## SHORT PROBLEM
Copy out every line of the material below word for word, with nothing changed.

## TASK INPUTS
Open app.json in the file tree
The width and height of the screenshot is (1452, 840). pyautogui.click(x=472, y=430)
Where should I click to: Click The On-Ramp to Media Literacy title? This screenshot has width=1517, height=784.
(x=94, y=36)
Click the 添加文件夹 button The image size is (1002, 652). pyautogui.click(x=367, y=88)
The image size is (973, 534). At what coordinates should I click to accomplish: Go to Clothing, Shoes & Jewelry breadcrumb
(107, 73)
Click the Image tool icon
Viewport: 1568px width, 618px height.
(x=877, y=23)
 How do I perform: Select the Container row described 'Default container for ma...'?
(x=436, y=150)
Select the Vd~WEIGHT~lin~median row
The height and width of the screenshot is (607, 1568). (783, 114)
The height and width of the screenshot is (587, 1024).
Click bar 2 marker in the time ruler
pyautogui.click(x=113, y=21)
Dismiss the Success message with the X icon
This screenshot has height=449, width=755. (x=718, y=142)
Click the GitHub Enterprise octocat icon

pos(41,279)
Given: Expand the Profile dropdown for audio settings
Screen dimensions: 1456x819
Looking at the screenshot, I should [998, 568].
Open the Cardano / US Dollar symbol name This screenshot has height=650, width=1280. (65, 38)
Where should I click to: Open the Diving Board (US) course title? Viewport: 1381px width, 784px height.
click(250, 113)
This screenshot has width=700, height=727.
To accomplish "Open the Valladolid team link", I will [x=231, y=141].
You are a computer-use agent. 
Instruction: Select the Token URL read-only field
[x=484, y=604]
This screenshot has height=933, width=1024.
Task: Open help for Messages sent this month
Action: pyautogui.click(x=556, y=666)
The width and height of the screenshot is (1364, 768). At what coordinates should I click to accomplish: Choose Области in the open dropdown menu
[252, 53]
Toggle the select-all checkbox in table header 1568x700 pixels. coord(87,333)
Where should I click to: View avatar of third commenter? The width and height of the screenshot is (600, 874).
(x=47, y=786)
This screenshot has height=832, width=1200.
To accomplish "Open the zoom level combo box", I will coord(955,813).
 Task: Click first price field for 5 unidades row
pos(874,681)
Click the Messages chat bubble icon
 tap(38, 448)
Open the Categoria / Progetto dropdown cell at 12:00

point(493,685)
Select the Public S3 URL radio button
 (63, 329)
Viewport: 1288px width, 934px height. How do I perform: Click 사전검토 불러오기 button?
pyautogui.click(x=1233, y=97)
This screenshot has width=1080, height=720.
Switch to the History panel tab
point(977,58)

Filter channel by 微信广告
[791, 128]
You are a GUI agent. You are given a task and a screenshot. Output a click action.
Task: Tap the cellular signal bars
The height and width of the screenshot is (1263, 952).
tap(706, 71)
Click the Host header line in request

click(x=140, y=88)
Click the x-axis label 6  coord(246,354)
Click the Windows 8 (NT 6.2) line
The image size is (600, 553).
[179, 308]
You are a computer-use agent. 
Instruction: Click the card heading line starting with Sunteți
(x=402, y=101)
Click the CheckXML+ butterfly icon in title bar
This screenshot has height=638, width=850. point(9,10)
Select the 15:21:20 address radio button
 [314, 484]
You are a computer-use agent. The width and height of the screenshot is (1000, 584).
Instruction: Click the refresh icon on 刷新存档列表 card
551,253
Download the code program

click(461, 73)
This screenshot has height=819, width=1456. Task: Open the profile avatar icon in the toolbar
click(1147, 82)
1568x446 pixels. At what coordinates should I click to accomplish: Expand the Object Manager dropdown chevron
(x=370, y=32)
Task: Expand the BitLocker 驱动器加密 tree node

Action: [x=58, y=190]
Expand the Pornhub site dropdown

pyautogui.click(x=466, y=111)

## TASK OUTPUT
Open app.json in the file tree
The width and height of the screenshot is (1452, 840). pyautogui.click(x=472, y=430)
Where should I click to: Click The On-Ramp to Media Literacy title? This screenshot has width=1517, height=784.
(x=94, y=36)
Click the 添加文件夹 button The image size is (1002, 652). pyautogui.click(x=367, y=88)
The image size is (973, 534). At what coordinates should I click to accomplish: Go to Clothing, Shoes & Jewelry breadcrumb
(107, 73)
Click the Image tool icon
Viewport: 1568px width, 618px height.
(x=877, y=23)
 How do I perform: Select the Container row described 'Default container for ma...'?
(x=436, y=150)
Select the Vd~WEIGHT~lin~median row
The height and width of the screenshot is (607, 1568). (783, 114)
The height and width of the screenshot is (587, 1024).
Click bar 2 marker in the time ruler
pyautogui.click(x=113, y=21)
Dismiss the Success message with the X icon
This screenshot has height=449, width=755. (x=718, y=142)
Click the GitHub Enterprise octocat icon

pos(41,279)
Given: Expand the Profile dropdown for audio settings
Screen dimensions: 1456x819
Looking at the screenshot, I should [998, 568].
Open the Cardano / US Dollar symbol name This screenshot has height=650, width=1280. (65, 38)
Where should I click to: Open the Diving Board (US) course title? Viewport: 1381px width, 784px height.
click(250, 113)
This screenshot has width=700, height=727.
To accomplish "Open the Valladolid team link", I will [x=231, y=141].
You are a computer-use agent. 
Instruction: Select the Token URL read-only field
[x=484, y=604]
This screenshot has height=933, width=1024.
Task: Open help for Messages sent this month
Action: pyautogui.click(x=556, y=666)
The width and height of the screenshot is (1364, 768). At what coordinates should I click to accomplish: Choose Области in the open dropdown menu
[252, 53]
Toggle the select-all checkbox in table header 1568x700 pixels. coord(87,333)
Where should I click to: View avatar of third commenter? The width and height of the screenshot is (600, 874).
(x=47, y=786)
This screenshot has height=832, width=1200.
To accomplish "Open the zoom level combo box", I will coord(955,813).
 Task: Click first price field for 5 unidades row
pos(874,681)
Click the Messages chat bubble icon
 tap(38, 448)
Open the Categoria / Progetto dropdown cell at 12:00

point(493,685)
Select the Public S3 URL radio button
 (63, 329)
Viewport: 1288px width, 934px height. How do I perform: Click 사전검토 불러오기 button?
pyautogui.click(x=1233, y=97)
This screenshot has width=1080, height=720.
Switch to the History panel tab
point(977,58)

Filter channel by 微信广告
[791, 128]
You are a GUI agent. You are given a task and a screenshot. Output a click action.
Task: Tap the cellular signal bars
The height and width of the screenshot is (1263, 952).
tap(706, 71)
Click the Host header line in request

click(x=140, y=88)
Click the x-axis label 6  coord(246,354)
Click the Windows 8 (NT 6.2) line
The image size is (600, 553).
[179, 308]
You are a computer-use agent. 
Instruction: Click the card heading line starting with Sunteți
(x=402, y=101)
Click the CheckXML+ butterfly icon in title bar
This screenshot has height=638, width=850. point(9,10)
Select the 15:21:20 address radio button
 [314, 484]
You are a computer-use agent. The width and height of the screenshot is (1000, 584).
Instruction: Click the refresh icon on 刷新存档列表 card
551,253
Download the code program

click(461, 73)
This screenshot has height=819, width=1456. Task: Open the profile avatar icon in the toolbar
click(1147, 82)
1568x446 pixels. At what coordinates should I click to accomplish: Expand the Object Manager dropdown chevron
(x=370, y=32)
Task: Expand the BitLocker 驱动器加密 tree node

Action: [x=58, y=190]
Expand the Pornhub site dropdown

pyautogui.click(x=466, y=111)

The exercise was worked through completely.